*Texte source:*
Comment l'idée de Kinshasa Symphony est née ?

Le contact avec l'orchestre Symphony kimbanguiste a été établi petit à petit, tout d'abord par l'intermédiaire d'emails. Mais il faut dire que l'orchestre avait l'habitude d'être contacté par des journalistes mais ces derniers n'avaient pas fait grand-chose dans cette direction. Donc, il y avait tout un travail de confiance à établir, puisque d'autres personnes, venant d'Europe, avaient promis monts et merveilles mais, en fait, avaient profité de la situation. Donc il y a eu un long travail de confiance mutuelle.

Qu'est-ce qui vous a le plus marqué dans cette aventure ?

Ce qui est toujours fascinant pour moi et pour d'autres également, c'est de voir que dans un environnement hostile, des personnes qui non seulement sont dignes, mais continuent à avoir ce qu'on appelle une muse tout en vaquant à leurs occupations, à faire des activités culturelles qui leur donnent une raison, une joie de vivre. En l'occurrence, une musique qui est considérée comme morte. La musique classique, c'est une activité très européenne ; mais l'orchestre symphonique kimbanguiste est composée d'Africains qui ont décidé que c'est une musique qui leur donne beaucoup.

*Exercices proposés:*
**a.** Citez textuellement le passage de l'entretien sur l'orchestre kimbanguiste qui s'ouvre sur les mots « Qu'est-ce qui vous » et s'achève sur « leur donne beaucoup. ».
**b.** Poursuivez l'entretien sur l'orchestre kimbanguiste en reprenant après sa dernière phrase.
La liste qui suit constitue un matériau distinct de l'entretien sur l'orchestre kimbanguiste.

*Lignes de données:*
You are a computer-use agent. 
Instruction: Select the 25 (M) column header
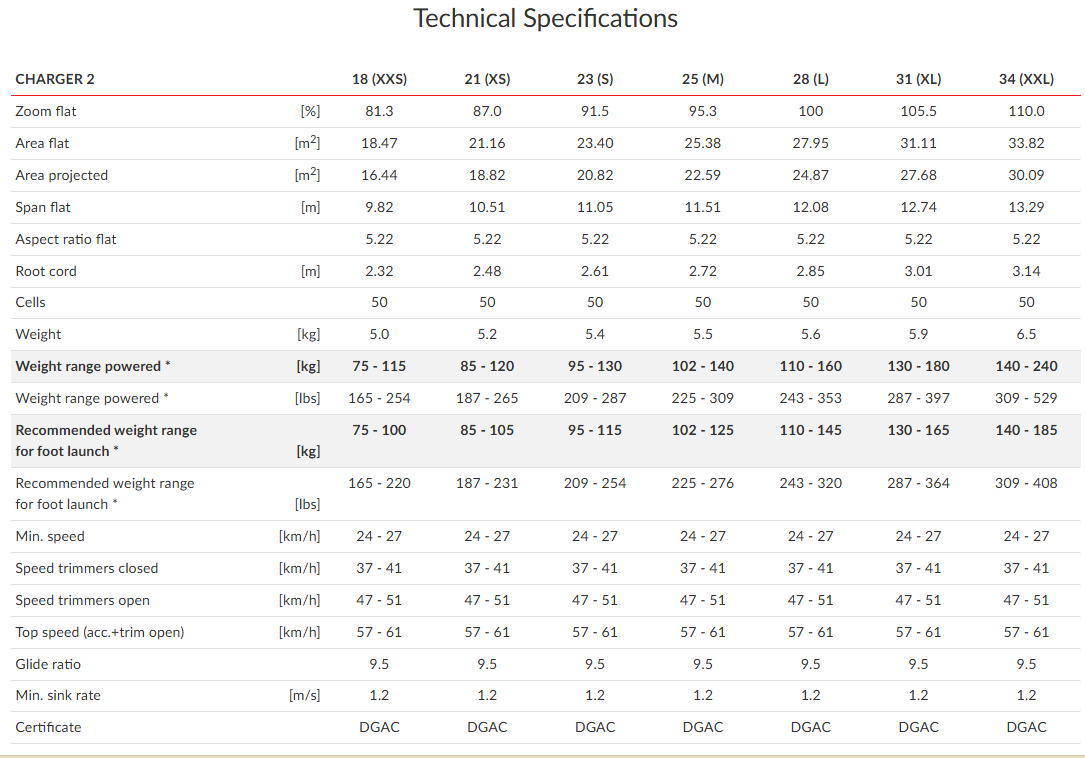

*Réponses:*
**a.**
Qu'est-ce qui vous a le plus marqué dans cette aventure ?

Ce qui est toujours fascinant pour moi et pour d'autres également, c'est de voir que dans un environnement hostile, des personnes qui non seulement sont dignes, mais continuent à avoir ce qu'on appelle une muse tout en vaquant à leurs occupations, à faire des activités culturelles qui leur donnent une raison, une joie de vivre. En l'occurrence, une musique qui est considérée comme morte. La musique classique, c'est une activité très européenne ; mais l'orchestre symphonique kimbanguiste est composée d'Africains qui ont décidé que c'est une musique qui leur donne beaucoup.

**b.**
En effet, ça leur donne beaucoup parce qu'ils se retrouvent là tous les soirs à 17h30, et ça va jusqu'à 120 personnes qui ont une activité commune, qui tout à coup se retrouvent en un seul corps. C'aurait pu être n'importe quel type d'orchestre. Mais, comme le disait le chef d'orchestre, c'est pour lui la plus grande possibilité d'avoir autour de lui le plus de monde qui fait de la musique. C'est comme ça qu'il a commencé et maintenant ils sont tous des aficionados de cette musique parce qu'ils s'aperçoivent de ce que ça leur donne.

Quelles sont les difficultés pour tourner un tel film ?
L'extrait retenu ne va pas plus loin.